**READING TEXT:**
***

Additionally, HHR’s education program runs workshops that train community leaders in various regions to, in turn, educate their neighbors about human rights laws and the legal options available to victims of state abuses.
Finally, the legal desk works to assist victims of human rights violations by providing representation and legal advice, starting at remote local courts and working up to the Supreme Court level. It also presents cases to the Sri Lankan government’s Human Rights Commission.
Working at such a well-established NGO with such competent people is a pleasure. At the same time, it makes my job much more difficult. Home for Human Rights’ survival through war and during times of pressure from two states (Sri Lanka and India) and one militant group (the LTTE) means that it has little motivation to change.
As Mr. Xavier recently told me, “We have survived for 25 years; we know how to do things here.” He equates advocacy with “propaganda” – political work extending beyond HHR’s mission, which has always been to gather information on government abuses and use it to challenge the authorities by means of their own (admittedly biased) legal system.
For HHR’s founder, “the facts are sacred”; no need to color them through advocacy work. I suggested to him that the facts, once made widely available to the media and the public, would clearly speak for themselves, but I’m not sure if my message got through. In my first conversation with him, the Deputy Director echoed Mr. Xavier when he bluntly replied “We don’t need any more publicity” after I’d explained AP’s mission to him.
How, then, am I supposed to carry out my job and publicize the work of a human rights NGO that is already successful and sees no benefit in websites, newsletters, networking, lobbying, and the other essential elements of modern civil society? I have yet to answer this question, and so I plan on going forward with my projects in the hope that, before HHR realizes it, communicating with the outside world becomes as routine a practice as tea-time.

***

Write out the part of the Home for Human Rights text that opens with the words "As Mr. Xavier" and closes with "biased) legal system.", swapping "propaganda" for "spin".

**Stored items:**
***

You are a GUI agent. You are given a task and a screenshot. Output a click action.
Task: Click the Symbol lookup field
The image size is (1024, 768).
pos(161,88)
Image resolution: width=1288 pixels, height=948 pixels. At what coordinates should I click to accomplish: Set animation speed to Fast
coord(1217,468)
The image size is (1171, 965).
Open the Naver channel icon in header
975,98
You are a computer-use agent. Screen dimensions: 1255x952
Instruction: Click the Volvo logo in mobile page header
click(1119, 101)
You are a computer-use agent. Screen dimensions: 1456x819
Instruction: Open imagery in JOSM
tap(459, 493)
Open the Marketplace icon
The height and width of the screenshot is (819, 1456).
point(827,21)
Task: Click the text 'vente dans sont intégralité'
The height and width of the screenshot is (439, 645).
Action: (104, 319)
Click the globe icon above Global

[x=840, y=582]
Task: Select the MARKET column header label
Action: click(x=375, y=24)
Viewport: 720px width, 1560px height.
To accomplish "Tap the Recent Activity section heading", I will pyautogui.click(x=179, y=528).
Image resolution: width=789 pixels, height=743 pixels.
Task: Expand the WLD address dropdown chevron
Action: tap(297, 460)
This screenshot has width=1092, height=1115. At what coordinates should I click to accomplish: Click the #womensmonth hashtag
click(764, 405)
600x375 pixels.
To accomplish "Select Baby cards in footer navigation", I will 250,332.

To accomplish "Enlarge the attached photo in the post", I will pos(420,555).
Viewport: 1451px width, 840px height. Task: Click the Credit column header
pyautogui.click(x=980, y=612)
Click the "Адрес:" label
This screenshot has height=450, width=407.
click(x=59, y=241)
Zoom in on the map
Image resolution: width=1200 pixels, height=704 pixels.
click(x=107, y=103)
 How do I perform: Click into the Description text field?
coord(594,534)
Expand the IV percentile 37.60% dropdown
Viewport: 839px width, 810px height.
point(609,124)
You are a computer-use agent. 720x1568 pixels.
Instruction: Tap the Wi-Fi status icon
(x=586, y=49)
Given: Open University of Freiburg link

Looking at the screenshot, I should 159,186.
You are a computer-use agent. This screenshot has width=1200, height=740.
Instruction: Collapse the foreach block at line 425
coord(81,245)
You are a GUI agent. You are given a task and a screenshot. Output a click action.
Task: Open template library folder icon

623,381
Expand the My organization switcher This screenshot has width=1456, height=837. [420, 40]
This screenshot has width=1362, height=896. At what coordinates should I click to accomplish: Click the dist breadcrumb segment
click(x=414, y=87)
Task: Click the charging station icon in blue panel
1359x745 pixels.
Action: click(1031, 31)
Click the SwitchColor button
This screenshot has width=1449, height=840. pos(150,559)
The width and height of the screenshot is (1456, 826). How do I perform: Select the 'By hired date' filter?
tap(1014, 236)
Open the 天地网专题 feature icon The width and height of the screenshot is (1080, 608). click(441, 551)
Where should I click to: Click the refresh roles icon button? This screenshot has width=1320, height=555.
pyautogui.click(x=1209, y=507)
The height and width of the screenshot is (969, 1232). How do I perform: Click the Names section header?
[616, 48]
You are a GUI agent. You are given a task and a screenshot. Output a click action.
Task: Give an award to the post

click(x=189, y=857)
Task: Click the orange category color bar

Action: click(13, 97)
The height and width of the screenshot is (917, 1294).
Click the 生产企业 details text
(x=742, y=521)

***

**COMPLETE ANSWER:**
As Mr. Xavier recently told me, “We have survived for 25 years; we know how to do things here.” He equates advocacy with “spin” – political work extending beyond HHR’s mission, which has always been to gather information on government abuses and use it to challenge the authorities by means of their own (admittedly biased) legal system.